Tesla and Henry Adams wandered off to inspect the battlefield and Minerva joined them for she, unlike Victor and Bette, had not witnessed the fighting. The bodies were long gone, but many trees were splintered, pieces of equipment were strewn about here and there and no one had filled in the Union trenches, which had been a redoubt for the Federal soldiers on Culp’s Hill.
Mr. Greene, Victor and Bette joined the other three and they began walking out along Cemetery Ridge, pausing only when they came to the copse of trees and the stone fence. Speaking like a registered battlefield tour guide, Victor said to the group, “This is the high-water mark of the Confederacy, the apex of Pickett’s Charge,” Victor explained. He pointed into the distance to Big Round Top. “Bette and I were atop the larger of the two hills at what they call Big Round Top. We watched the Rebel assault from there.”
“I am envious,” Mr. Greene said.
“Don’t be, Mr. Greene,” Bette interjected. “It was horrible.”
“But it was history,” Victor said.
“Yes, but horrible history,” Bette said.
Mr. Greene defused the coming argument between Victor and Bette. “Sometimes,” he said. “History IS horrible.”
*
They spent the rest of the day enjoying the cool fall weather and wandering around the battlefield, which looked so different without leaves on the trees. Somehow, Victor thought, the battlefield seemed more deathlike without the foliage.

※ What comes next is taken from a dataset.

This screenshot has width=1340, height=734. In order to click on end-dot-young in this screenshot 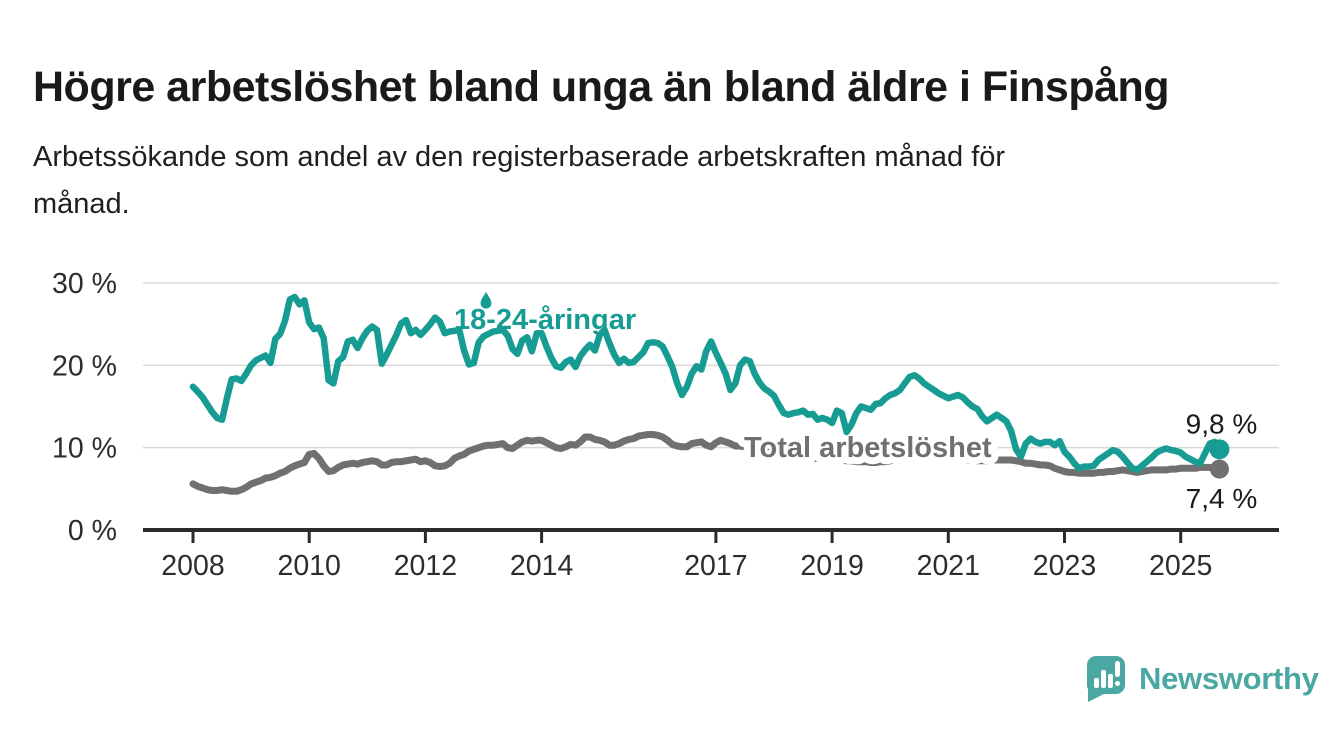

They skipped lunch as Victor provided the group with a guided tour, recounting the fighting of the second day on Little Round Top. Seeing that her classmate was in his element, Bette gave Victor his due and did not interrupt him as he replayed the battle for them.

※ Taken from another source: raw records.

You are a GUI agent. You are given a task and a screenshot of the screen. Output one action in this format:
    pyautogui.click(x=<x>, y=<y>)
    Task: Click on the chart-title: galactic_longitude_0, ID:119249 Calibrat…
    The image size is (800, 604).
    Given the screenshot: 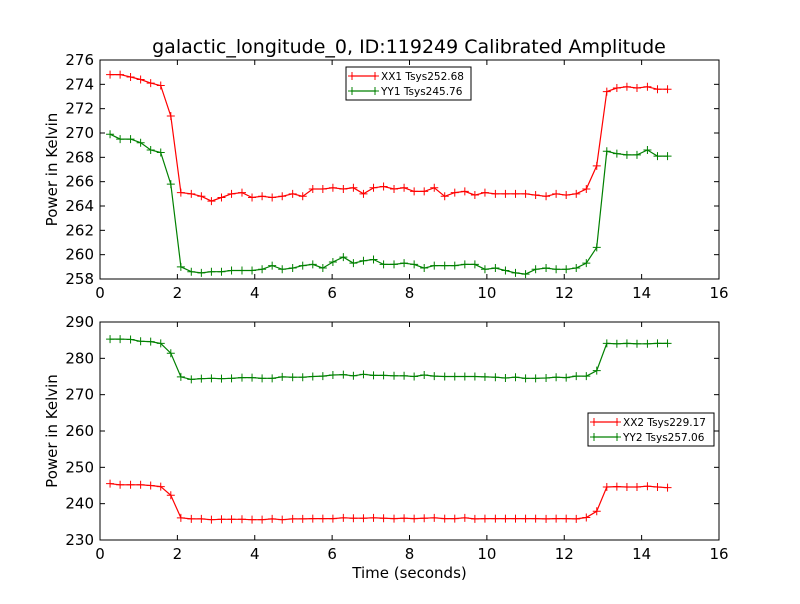 What is the action you would take?
    pyautogui.click(x=409, y=47)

In the afternoon, they checked into the hotel and relaxed in their rooms as they awaited the arrival of President Lincoln’s train. About ten minutes before it arrived the group met in the lobby and headed north on Carlisle Street to the railroad station. A crowd had gathered. It was 6 p.m. and the streetlights were lit. Some men held lit torches.